Mereka manusia-manusia egois. Mereka
manusia-manusia tanpa hati nurani. Mereka manusia-manusia tamak, rakus,
dan tak pernah merasa cukup dengan segala yang telah mereka miliki dan
kecap. Selalu merasa kurang dan tidak puasl.
Sekalipun mereka di depan pengikutnya dengan sangat hebat ber-orasi dan ber-retorika sembari mengatakan "iyyaka na'budu wa iyyaki nasyta'in",
tetapi mereka tidak pernah menjadikan al haq (Allah Azza Wa Jalla),
sebagai satu-satunya yang diibadahi dan disembah serta ditaati, dan
mereka tidak pernah menjadikan al-haq (Allah Azza Wa Jalla) sebagai
satu-satu tempat bergantung dan meminta pertolongan.
Mereka hanya beribadah kepada syahwat
perut dan kemaluannya. Tidak kepada al-haq. Mereka dengan fasih
ber-orasi dan ber-retorika di depan para pengikutnya, dan berhasil
menyihir dan menipu para pengikutnya, tetapi mereka tidak akan pernah
bisa menipu terhadap diri mereka sendiri.
Mereka dengan kemahiran dan kecanggihan
berwacana berhasil mengelabuhi para pengikutnya dengan ungkapan
kata-kata, tetapi mereka itu secara tidak sadar telah membuka
topeng-topeng busuk mereka sendiri, dan yang sangat menjijikan.
Apa yang mereka sembunyikan itu,
akhirnya terpampang dengan telanjang bulat, bahwa sejatinya mereka itu
bukan pejuang dan penegak al-haq. Tetapi, mereka para pemuja syahwa
perut dan kemaluan, dan mereka menghalangi-halangi umat manusia kepada
kepada kebenaran (al-haq).
Mereka ingin menipu dan melakukan makar
terhadap al-haq (Allah Azza Wa Jalla), kemudian dibuka topeng mereka
sangat busuk itu. Allah Azza Wa Jalla menunjukkan siapa sebenarnya jati
diri mereka? Sampai seluruh rakyat dan bangsa ini mengetahui siapa
sebenarnya mereka itu? Tidak ada lagi tempat bersembunyi dan menutupi
kebusukannya.
Selama ini rakyat dan bangsa ini tidak
pernah tahu dan mengerti siapa sejatinya yang mengaku para pemimpin
partai politik itu? Rakyat selalu disuguhi janji dan retorika politik,
dan menggunakan kata-kata yang sangat menarik, dan membuat rakyat
menjadi terpikat dengan kata-kata mereka.

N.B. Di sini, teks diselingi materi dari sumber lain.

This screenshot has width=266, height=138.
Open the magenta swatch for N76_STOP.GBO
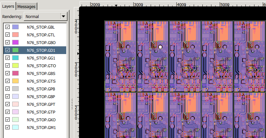(x=15, y=42)
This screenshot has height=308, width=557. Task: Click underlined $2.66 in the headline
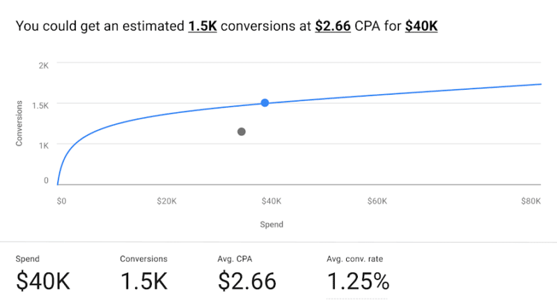(333, 27)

Para pemimpin partai pemuja kekuasaan
dan syahwat perut serta kemaluan, yang mengaku pemimpin yang maksum
(suci), ternyata mereka ini tak lebih, hanyalah pemimpin yang mesum.
Mesum pikirannya, hatinya, dan perbuatannya, dan tidak mampu menjaga
dirinya, dan terjerumus menjadi hamba perut dan kemaluan.
Mereka mengumpulkan harta dengan cara
tidak halal, dan bahkan menghalalkan yang diharamkan oleh Allah Azza Wa
Jalla. Sudah mirip dengan Yahudi yang menghalalkan yang diharamkan oleh
Allah Azza Wa Jalla. Sogok-suap serta korupsi sudah menjadi manhaj
(methode) atau jalan hidup mereka mendapatkan uang.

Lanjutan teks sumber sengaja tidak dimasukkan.